Vernon (1966) e Hirsch (1967) rielaborano la teoria di Posner attraverso la nozione di “ciclo di vita del prodotto”.

Hirsch in particolare sottolinea come col tempo la tecnologia di produzione di un nuovo bene si vada progressivamente standardizzando e come questo comporti delle modificazioni nelle intensità e nella qualità dei fattori impiegati nella sua produzione. Nella sua fase iniziale di produzione e sviluppo il prodotto nuovo richiede tecniche ad alta intensità di lavoro qualificato, ma, mano a mano che aumenta la scala produttiva, alle imprese conviene utilizzare macchinari specializzati, capaci di abbreviare al massimo i tempi di produzione. Quando poi il prodotto è maturo e le tecnologie standardizzate, diviene particolarmente importante la disponibilità di lavoro non qualificato.

Possiamo allora dire che Hirsch si muove ancora nella logica di un modello alla Heckscher-Ohlin, sia pure allargato a più fattori e dinamicizzato.
Vernon giunge a conclusioni molto simili partendo però da ipotesi diverse.

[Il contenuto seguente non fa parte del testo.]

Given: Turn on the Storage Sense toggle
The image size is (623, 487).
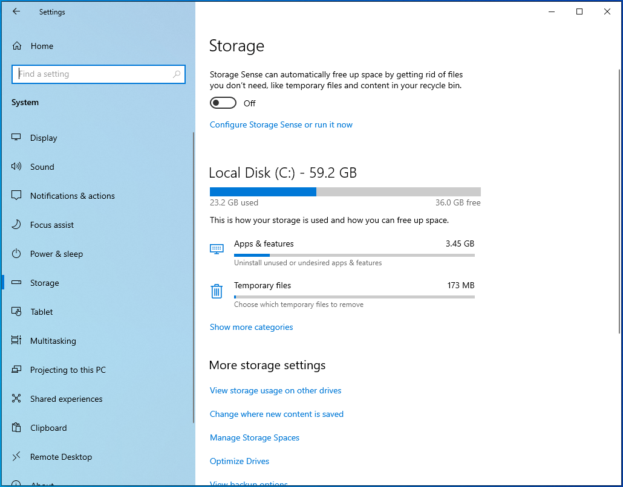Looking at the screenshot, I should pyautogui.click(x=223, y=103).
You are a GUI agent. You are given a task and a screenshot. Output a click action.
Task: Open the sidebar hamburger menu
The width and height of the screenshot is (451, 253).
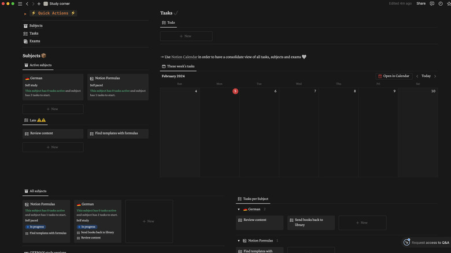(20, 3)
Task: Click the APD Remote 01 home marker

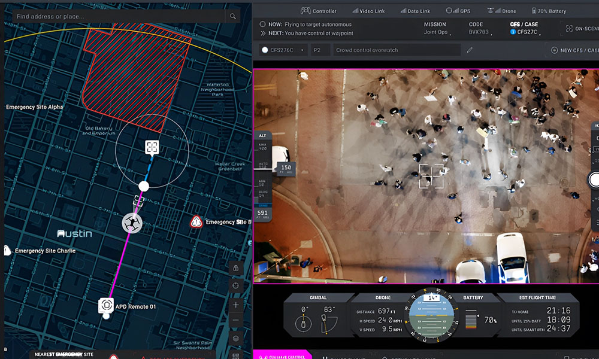Action: click(x=106, y=305)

Nel suo modello egli, come Hirsch, assume siano tre le fasi attraverso le quali si può riassumere la vita di un prodotto, ma nell’esaminarle si sofferma sulle caratteristiche della domanda piuttosto che su quelle dell’offerta.

L’ipotesi di base è che, pur essendoci eguali possibilità per le imprese dei paesi sviluppati di accedere alla conoscenza scientifica, non si abbiano eguali probabilità che tali principi vengano applicati nell’elaborazione di nuovi prodotti e che fondamentale sia il ruolo del mercato interno: esso funge non solo da stimolo per l’impresa innovatrice, ma anche da localizzazione preferita per il processo produttivo.
In altri termini, come osserva Vernon, “vi è ragione di credere che la conoscenza delle opportunità e la rapidità nel coglierne le implicazioni, siano funzione della facilità di comunicazione e che, a sua volta, questa sia funzione della distanza geografica”.